Cafcass is the body that controls the work of the Children’s Guardians, a group of specialist Social Workers charged with the responsibility of representing those children whose cases have already been deemed serious enough to warrant the institution of Legal Proceedings. This highly trained and experienced group of workers are the very people best suited to help discern the everyday from the seriously unsafe and yet they are currently being badly deployed and demoralised by undertaking dross work under the direction of administrators who have little experience or feel for the true task in hand. It wil surprise nobody that sick leave has risen.
The example is symptomatic of much that is wrong with our Child Protection Services.
Since the head of Haringey Council was dismissed, the drive has been to put in place a raft of procedures of which my above example is but one. They are not however, primarily about protecting children but bureaucrats.
At the root of this culture of complex inutility however are two simple philosophical misconceptions. The first is that an equality of response to all children’s problems is beneficial. The second is that procedures are the Philosopher’s Stone of good Governance.
They are equally false.
It is important to remind ourselves that when Parliament enacted the Children Act of 1989 it placed a high burden upon the State before permitting an interference with family life. The State had to prove the presence or likelihood of "significant harm". The unpalatable fact of life, particularly to the egalitarian, is that implicit in that requirement lies the possibility of some harm being beyond the reach of Social Engineering. With this definition, Parliament laid down that there are many undesirable aspects of parenting, to your or my mind, that we just have to live with in an imperfect world.
Unfortunately we have permitted the bar of acceptability to be lowered, not least by political correctness. We are equally worried about the overweight child as the seriously injured. The one may be a chronic problem - but the ones we are not picking up so easily are those at acute risk of serious injury or death. These are often socially isolated, and their parents avoid , plausibly dissemble, and are often detached from the mainstream by lack of social or family ties, addiction, language or culture. By definition they are cost and resource intensive to find and engage.
Time spent on them drags compliance figures down. If your priority is hitting targets, the low hanging fruit of child protection - the children of the learning disabled - are far more productive to address, though statistically less likely to actually injure their children.

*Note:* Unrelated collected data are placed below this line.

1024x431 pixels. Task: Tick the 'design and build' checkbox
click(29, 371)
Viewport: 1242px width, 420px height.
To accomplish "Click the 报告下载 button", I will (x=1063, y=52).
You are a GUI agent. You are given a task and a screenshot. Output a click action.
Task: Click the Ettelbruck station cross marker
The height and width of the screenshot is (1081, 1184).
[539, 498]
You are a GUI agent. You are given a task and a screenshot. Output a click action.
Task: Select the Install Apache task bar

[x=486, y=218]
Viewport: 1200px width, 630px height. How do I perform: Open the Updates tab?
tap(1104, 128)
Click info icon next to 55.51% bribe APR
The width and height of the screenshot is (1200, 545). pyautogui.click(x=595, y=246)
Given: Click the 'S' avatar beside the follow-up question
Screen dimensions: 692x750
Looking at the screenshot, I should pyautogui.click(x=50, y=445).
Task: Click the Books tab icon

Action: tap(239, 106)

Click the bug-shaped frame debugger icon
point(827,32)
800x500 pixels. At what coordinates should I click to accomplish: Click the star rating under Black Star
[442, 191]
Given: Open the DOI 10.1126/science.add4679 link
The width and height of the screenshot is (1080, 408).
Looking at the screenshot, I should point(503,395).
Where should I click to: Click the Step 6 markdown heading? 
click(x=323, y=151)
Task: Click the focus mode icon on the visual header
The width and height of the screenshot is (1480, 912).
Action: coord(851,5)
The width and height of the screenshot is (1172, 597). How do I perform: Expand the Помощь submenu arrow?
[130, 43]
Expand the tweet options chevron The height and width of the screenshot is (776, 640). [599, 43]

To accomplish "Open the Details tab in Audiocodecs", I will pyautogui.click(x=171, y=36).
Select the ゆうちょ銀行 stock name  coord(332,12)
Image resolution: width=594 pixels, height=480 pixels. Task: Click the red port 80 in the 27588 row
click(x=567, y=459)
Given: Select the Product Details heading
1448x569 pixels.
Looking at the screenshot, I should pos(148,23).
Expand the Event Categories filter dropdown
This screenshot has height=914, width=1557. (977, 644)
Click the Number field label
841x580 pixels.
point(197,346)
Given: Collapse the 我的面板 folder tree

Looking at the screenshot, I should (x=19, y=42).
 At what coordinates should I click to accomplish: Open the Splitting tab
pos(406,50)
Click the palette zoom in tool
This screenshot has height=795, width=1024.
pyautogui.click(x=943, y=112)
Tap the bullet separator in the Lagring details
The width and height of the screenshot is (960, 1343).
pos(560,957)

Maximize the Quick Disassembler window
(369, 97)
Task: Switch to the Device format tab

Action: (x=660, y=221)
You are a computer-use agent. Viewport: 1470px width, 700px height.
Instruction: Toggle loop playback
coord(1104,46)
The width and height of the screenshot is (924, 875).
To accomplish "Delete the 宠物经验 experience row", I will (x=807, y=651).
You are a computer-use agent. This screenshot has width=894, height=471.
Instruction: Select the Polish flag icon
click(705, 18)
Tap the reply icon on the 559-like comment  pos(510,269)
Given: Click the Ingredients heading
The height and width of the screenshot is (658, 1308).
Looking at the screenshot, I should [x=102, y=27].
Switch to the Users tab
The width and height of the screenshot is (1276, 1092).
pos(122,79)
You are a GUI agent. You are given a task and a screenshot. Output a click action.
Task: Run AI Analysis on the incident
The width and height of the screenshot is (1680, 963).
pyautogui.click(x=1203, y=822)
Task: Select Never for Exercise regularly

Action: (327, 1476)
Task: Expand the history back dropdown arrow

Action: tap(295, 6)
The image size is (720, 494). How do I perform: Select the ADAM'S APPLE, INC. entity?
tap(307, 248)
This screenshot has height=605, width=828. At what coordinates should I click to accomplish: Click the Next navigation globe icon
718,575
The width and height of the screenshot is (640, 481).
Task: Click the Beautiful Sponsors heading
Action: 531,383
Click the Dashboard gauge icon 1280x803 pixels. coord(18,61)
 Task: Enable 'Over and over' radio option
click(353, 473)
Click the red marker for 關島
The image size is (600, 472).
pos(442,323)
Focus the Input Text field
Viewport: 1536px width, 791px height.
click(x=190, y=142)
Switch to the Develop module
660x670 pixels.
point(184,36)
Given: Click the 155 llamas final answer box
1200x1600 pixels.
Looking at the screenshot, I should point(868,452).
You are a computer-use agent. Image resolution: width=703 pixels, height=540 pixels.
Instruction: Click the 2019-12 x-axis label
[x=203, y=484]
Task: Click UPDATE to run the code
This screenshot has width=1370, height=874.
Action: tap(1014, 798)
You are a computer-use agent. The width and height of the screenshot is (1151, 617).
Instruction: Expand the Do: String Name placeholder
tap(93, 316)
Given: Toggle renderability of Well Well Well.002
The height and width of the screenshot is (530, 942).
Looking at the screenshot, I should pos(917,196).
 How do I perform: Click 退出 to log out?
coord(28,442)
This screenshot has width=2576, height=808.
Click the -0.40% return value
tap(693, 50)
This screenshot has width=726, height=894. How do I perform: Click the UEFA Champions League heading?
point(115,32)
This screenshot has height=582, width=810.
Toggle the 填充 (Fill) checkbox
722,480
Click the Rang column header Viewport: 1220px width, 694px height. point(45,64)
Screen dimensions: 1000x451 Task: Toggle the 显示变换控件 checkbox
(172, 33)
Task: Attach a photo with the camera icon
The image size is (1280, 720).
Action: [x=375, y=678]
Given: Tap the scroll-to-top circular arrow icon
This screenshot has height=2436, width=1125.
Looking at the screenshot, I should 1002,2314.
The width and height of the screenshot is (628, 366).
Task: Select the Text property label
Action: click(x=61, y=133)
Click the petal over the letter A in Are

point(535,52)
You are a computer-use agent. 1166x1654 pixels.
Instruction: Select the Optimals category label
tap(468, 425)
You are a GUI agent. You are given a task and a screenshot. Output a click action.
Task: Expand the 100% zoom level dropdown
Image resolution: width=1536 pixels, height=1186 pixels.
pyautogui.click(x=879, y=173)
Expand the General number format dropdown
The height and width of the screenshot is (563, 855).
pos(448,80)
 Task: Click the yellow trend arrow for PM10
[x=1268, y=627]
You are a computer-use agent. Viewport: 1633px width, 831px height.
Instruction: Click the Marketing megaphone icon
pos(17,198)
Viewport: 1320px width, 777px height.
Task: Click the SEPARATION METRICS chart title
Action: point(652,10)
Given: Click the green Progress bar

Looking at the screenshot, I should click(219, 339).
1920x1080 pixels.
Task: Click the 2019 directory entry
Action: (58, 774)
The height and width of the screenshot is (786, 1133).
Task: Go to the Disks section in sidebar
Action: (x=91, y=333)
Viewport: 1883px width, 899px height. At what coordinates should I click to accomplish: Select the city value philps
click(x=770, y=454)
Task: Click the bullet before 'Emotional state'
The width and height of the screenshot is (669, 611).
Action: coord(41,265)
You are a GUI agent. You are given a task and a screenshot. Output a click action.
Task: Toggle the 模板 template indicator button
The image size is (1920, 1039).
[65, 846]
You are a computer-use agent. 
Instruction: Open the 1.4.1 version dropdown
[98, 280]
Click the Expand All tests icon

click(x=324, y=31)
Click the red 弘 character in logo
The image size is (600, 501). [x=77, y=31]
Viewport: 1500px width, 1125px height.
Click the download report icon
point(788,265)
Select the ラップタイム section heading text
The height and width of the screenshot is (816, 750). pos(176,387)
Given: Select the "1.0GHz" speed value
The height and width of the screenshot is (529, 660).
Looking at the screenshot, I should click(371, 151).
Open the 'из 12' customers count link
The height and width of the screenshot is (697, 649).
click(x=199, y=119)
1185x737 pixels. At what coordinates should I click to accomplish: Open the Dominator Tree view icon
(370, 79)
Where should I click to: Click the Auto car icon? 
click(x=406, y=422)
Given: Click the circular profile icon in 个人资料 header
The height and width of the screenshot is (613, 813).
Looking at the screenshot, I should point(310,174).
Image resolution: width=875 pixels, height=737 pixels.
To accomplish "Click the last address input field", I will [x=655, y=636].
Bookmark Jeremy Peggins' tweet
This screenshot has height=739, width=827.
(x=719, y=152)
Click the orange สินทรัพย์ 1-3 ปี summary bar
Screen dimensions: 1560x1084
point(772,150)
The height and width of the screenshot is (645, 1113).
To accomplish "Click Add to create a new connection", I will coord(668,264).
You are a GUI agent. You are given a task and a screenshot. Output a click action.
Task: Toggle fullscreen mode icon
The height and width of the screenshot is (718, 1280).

The faith placed in procedures is illusory. A few relevant pieces of data are more valuable than a plethora of unsorted observations, however scrupulously recorded.
If we are to offer real hope to those children seriously at risk within our society, we need to listen less to the Consultants and more to those who undertake the work on a day to day basis.
It is ironic that we have educated generations in the foolishness of First World War Generals who never went to the forward positions to see for themselves the conditions under which they were planning campaigns. Yet when we seek to shape our Public Services, the last people we consult are the equivalent of the experienced Non Commissioned Officers.
Not only is this the best way of securing our various social purposes, but politically the last bastion of the Labour Party is the Public Sector worker. Yet nothing would open them to the possibility of serious change of political allegiance than a promise to listen seriously to their frustrations at not being able to undertake their work in the way they know it needs to be done. Above all, they want to be trusted to exercise their professional judgments without being shackled to procedures that have been designed for the protection of the bureaucracy rather than the vulnerable.